# Download Yahoo Finance Data
Downloading stock price data from Yahoo Finance using yfinance library.

Sources:
* [yfinance library](https://pypi.org/project/yfinance/)
* [Tutorial](https://analyzingalpha.com/yfinance-python)

The notebook contains code used to get company codes, download data from Yahoo, and merge datasets in one file. If you want to load the downloaded data and explore it, you can use ExploreYahooFinanceData notebook.

In [1]:
import pandas as pd
import numpy as np
import yfinance as yf
import matplotlib.pyplot as plt
import os

In [18]:
bim = yf.Ticker('BIMAS.IS')
bim_history = bim.history(period='max')
bim_history.shape

(4466, 7)

In [2]:
def download_yahoo_data(codes, path='data/yahoo_finance_unmerged'):
    for code in codes:
        # Turkish company symbols have ".IS" suffix on Yahoo Finance (meaning Istanbul probably)
        ticker = yf.Ticker(code + '.IS')
        df = ticker.history(period='max')
        
        if not df.empty:
            df = df.reset_index()
            df.columns = df.columns.map(lambda x: x.lower())
            df.to_csv(os.path.join(path, code+'.csv'), index=False)

Company codes

In [3]:
wiki_codes = pd.read_csv('data/wiki_company_symbols.csv').squeeze()
bist_codes = pd.read_csv('data/bist100_company_symbols.csv').squeeze()

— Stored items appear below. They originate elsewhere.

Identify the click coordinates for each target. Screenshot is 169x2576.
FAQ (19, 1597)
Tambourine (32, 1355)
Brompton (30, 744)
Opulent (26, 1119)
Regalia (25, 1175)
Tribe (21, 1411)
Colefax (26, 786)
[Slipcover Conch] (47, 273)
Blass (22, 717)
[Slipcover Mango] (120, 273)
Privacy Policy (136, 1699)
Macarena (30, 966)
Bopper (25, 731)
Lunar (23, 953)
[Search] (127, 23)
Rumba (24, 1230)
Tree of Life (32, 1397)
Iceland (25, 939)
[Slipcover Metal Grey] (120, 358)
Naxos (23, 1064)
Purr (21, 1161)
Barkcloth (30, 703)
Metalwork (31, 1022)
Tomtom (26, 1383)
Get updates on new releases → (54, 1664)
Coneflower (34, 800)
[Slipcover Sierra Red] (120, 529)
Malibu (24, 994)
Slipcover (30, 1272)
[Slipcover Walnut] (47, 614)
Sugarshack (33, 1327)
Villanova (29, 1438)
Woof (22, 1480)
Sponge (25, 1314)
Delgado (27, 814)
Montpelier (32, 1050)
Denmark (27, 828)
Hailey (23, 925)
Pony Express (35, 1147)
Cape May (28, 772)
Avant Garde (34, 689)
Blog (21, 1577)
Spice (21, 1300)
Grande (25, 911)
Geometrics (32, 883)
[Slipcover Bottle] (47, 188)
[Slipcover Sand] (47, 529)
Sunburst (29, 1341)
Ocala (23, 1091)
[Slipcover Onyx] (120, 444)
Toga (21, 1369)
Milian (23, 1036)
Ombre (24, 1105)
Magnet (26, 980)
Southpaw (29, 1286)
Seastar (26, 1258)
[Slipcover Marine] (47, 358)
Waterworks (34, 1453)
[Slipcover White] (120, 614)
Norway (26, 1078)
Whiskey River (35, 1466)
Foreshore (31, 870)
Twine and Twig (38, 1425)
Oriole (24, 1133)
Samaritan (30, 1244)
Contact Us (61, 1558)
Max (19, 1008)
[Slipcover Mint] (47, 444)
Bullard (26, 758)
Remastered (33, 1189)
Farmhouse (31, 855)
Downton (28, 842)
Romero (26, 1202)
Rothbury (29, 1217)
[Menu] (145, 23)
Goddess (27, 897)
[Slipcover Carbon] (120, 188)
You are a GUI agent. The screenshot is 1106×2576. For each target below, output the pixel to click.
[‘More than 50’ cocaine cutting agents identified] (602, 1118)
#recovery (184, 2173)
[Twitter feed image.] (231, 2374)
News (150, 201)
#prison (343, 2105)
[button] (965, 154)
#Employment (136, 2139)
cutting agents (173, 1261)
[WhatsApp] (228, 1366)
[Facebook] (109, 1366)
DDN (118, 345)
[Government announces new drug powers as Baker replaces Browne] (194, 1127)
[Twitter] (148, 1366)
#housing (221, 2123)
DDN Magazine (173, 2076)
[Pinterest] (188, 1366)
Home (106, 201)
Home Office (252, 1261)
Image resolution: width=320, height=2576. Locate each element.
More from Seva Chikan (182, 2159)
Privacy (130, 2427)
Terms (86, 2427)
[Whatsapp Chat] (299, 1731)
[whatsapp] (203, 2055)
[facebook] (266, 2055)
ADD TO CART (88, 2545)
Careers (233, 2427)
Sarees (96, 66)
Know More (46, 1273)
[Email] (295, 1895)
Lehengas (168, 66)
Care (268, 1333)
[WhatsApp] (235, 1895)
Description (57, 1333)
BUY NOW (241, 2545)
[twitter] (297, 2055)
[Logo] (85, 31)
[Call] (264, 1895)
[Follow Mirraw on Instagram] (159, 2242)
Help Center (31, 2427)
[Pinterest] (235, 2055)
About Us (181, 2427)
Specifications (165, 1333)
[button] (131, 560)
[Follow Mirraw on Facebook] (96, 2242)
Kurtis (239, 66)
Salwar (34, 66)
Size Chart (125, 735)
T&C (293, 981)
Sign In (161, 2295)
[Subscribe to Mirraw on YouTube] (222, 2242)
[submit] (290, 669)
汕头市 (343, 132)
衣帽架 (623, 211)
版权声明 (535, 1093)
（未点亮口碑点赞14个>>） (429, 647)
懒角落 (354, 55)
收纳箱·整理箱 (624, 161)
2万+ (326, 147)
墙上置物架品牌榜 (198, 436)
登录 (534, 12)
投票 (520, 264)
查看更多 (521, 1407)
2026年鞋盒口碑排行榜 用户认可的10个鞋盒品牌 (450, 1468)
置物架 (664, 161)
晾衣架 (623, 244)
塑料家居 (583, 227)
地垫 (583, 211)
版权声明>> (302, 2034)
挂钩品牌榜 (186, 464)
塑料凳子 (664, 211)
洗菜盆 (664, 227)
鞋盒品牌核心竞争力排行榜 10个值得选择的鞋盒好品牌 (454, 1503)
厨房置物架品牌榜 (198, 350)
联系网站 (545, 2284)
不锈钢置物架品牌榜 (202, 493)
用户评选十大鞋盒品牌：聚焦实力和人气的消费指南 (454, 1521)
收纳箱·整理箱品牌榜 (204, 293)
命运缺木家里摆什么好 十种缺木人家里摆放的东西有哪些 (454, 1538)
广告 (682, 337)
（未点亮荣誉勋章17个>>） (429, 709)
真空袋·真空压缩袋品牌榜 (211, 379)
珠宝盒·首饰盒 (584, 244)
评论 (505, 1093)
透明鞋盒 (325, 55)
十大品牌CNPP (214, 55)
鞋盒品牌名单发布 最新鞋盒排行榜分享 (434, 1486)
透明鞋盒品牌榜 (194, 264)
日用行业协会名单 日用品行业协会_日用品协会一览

### Loading company codes from Wikipedia

In [189]:
# # Code to get company symbols from Wikipedia

# url = 'https://en.wikipedia.org/wiki/List_of_companies_listed_on_the_Istanbul_Stock_Exchange'
# wiki_codes = pd.read_html(url)

# wiki_codes = pd.concat(wiki_codes, ignore_index=False)

# wiki_codes = wiki_codes.dropna(subset='Symbol')

# # Removing edit button
# wiki_codes = wiki_codes['Symbol'].str.replace('[edit]', '', regex=False)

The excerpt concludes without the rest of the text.